On s’épile ou on s’épile pas ? La question que Veet pose sur ses réseaux sociaux offre à la marque une image féministe et résolument moderne. Mais c’est aussi une occasion de se racheter de ses précédentes campagnes.

Du sexisme ordinaire…

Entre l’apologie du rasage en 2011 avec « Mon minou tout doux » et le slogan très controversé de 2014 « Don’t Risk Dudeness », expliquant qu’une femme non épilée se transforme en homme, Veet a multiplié les faux pas.

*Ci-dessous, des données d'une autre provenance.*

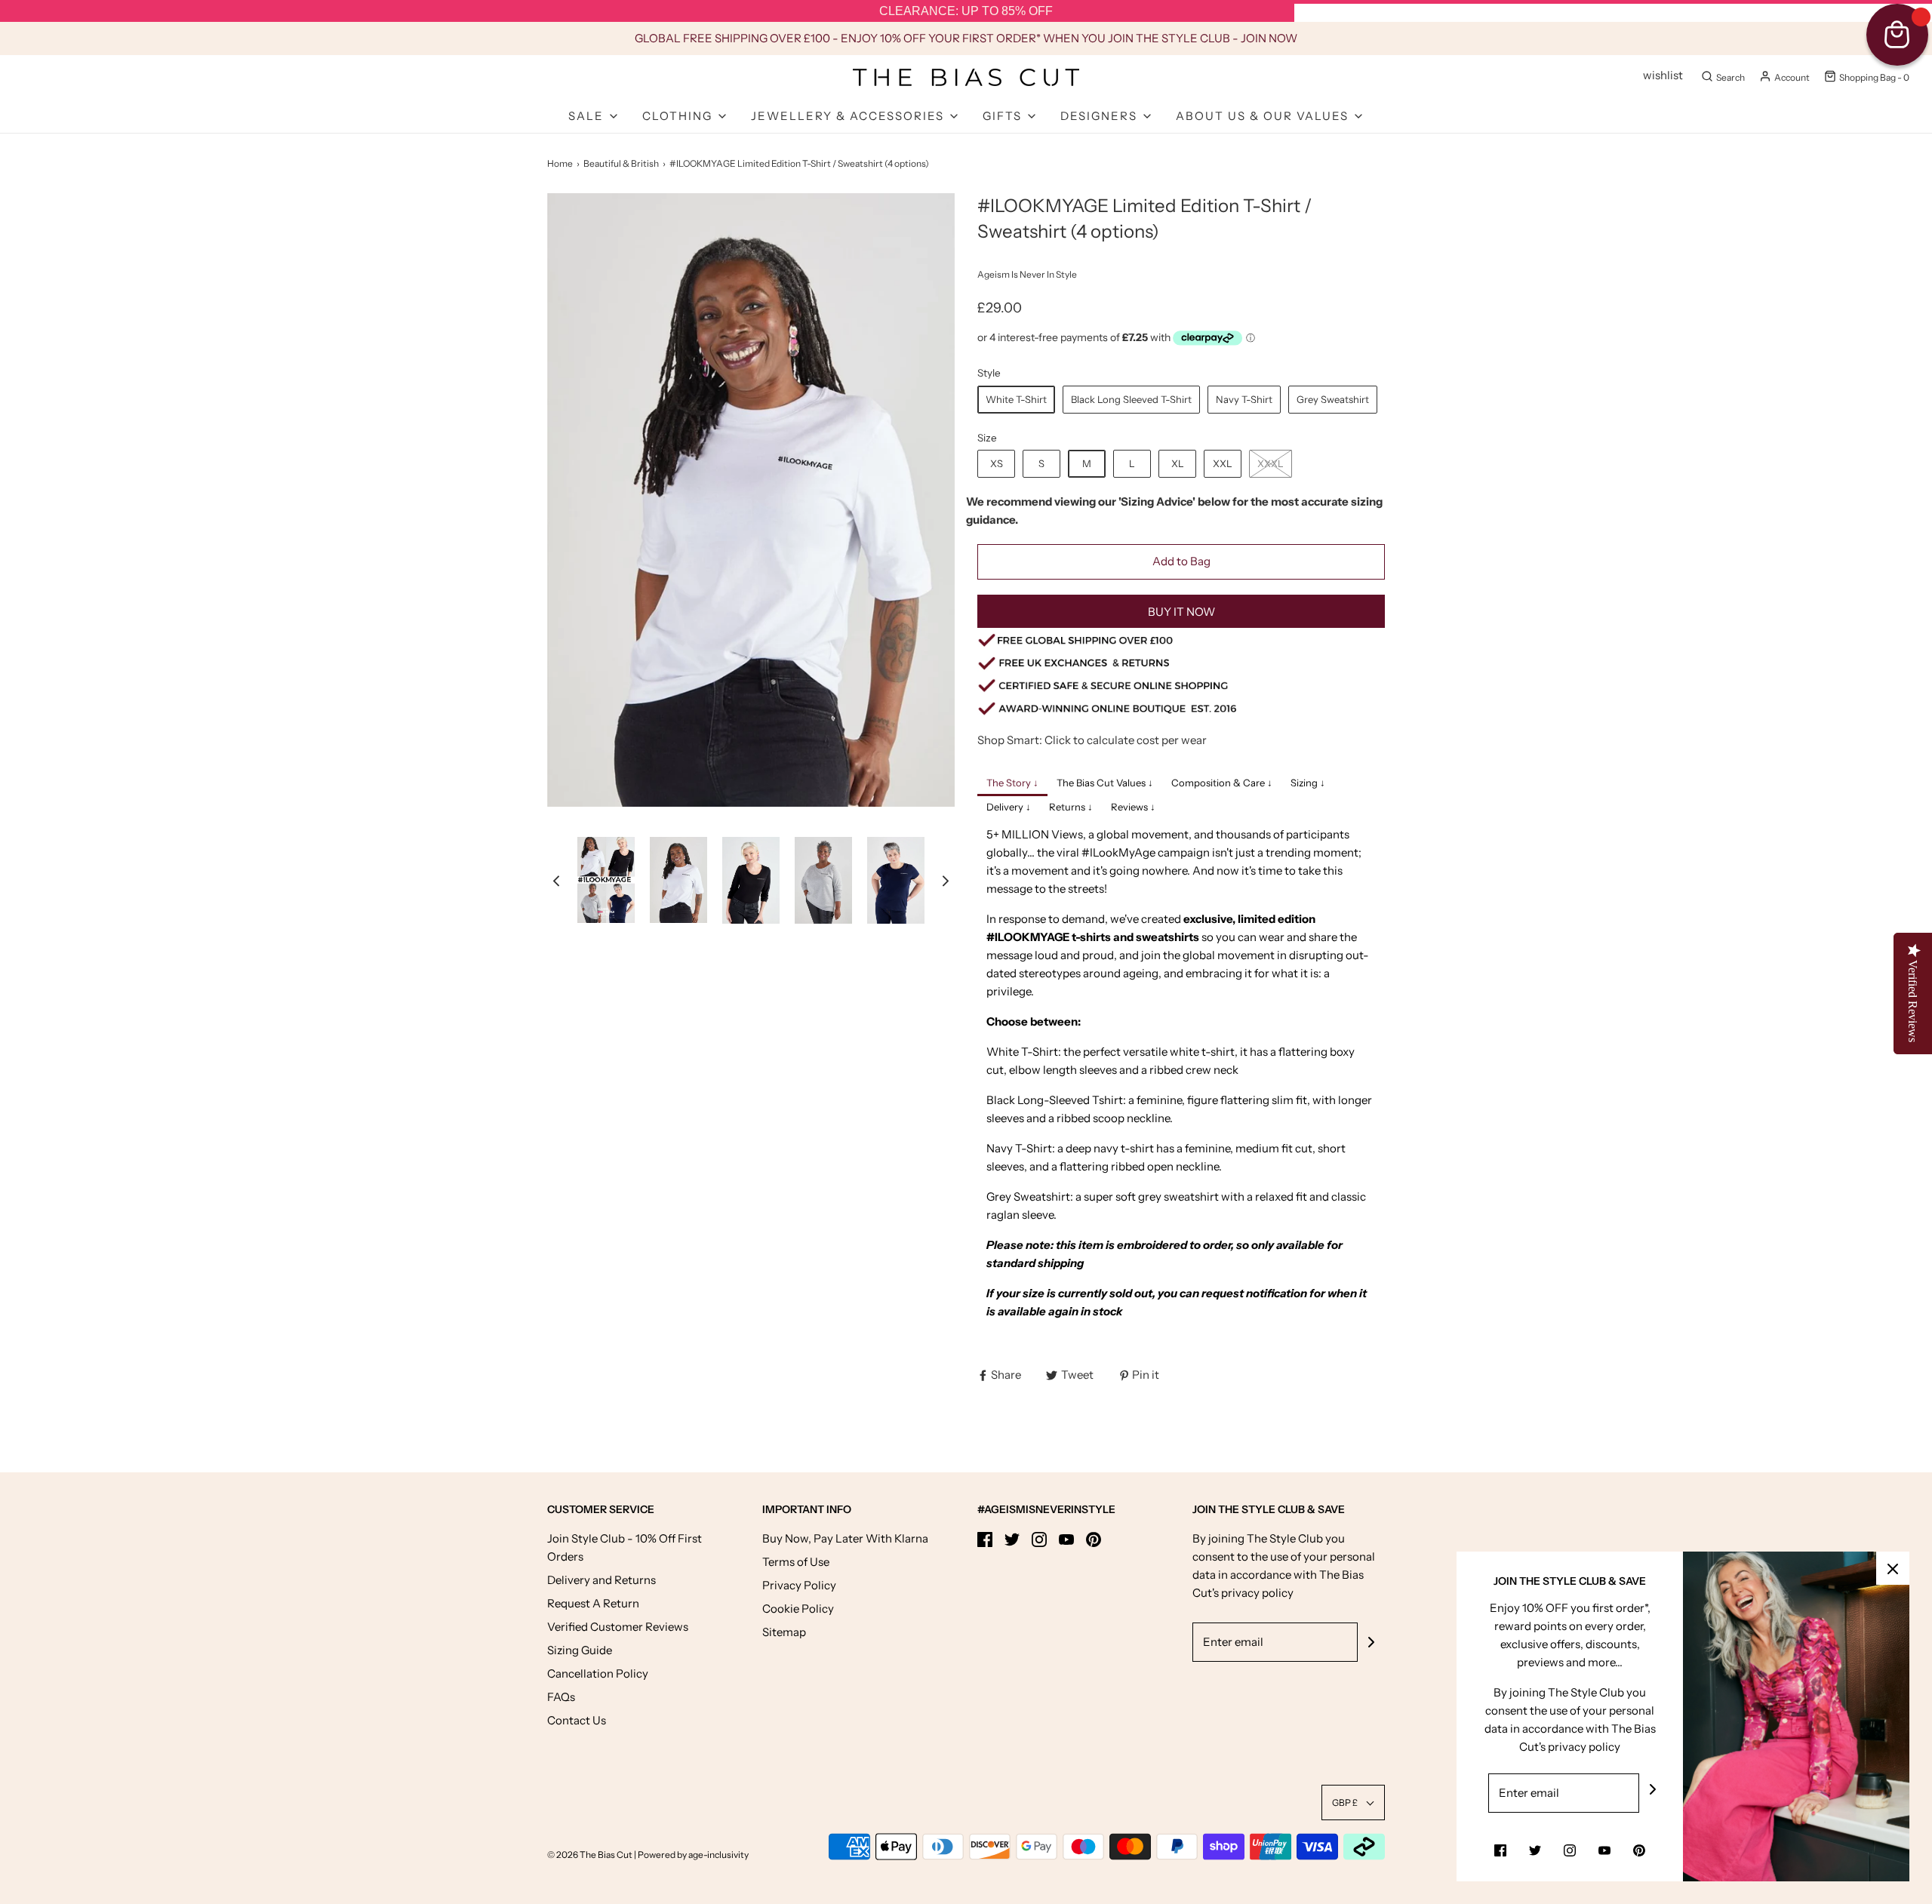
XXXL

En effet, avec le mouvement féministe qui s’intensifie et les femmes qui prennent conscience que leur corps leur appartiennent, l’épilation obligatoire fait débat. La liberté, l’émancipation et l’assurance sont les moteurs d’une nouvelle génération qui compte faire évoluer les mentalités.

Avec ces changements, prôner l’épilation et dénigrer celles qui n’y ont pas recours font de Veet une marque engluée dans la tradition sexiste.

Mais alors comment une marque comme Veet peut vanter ses produits sans, par la même occasion, vanter l’épilation ?

…au féminisme

En laissant le choix ! La réponse peut paraître simple et pourtant…

Avec cette nouvelle campagne, Veet se range du côté des femmes. La marque ne s’impose plus mais offre ses services. Elle invite même à la discussion avec le #ParlonsPoils où tout le monde peut échanger sur les parties du corps qu’il souhaite épiler ou pas et pourquoi.

Le but de Veet est de se tourner vers ses clients. « Vos poils donc Vos choix », « Vous décidez et Veet vous accompagne », la marque s’adresse directement à eux, leur donne le contrôle et se positionne comme une amie, un soutien.

Son site web est également développé dans ce sens, avec un guide des produits, des tutos et des conseils d’utilisation.

Veet s’est donc convertie vers l’humain, préférant la communication horizontale à la prescription verticale.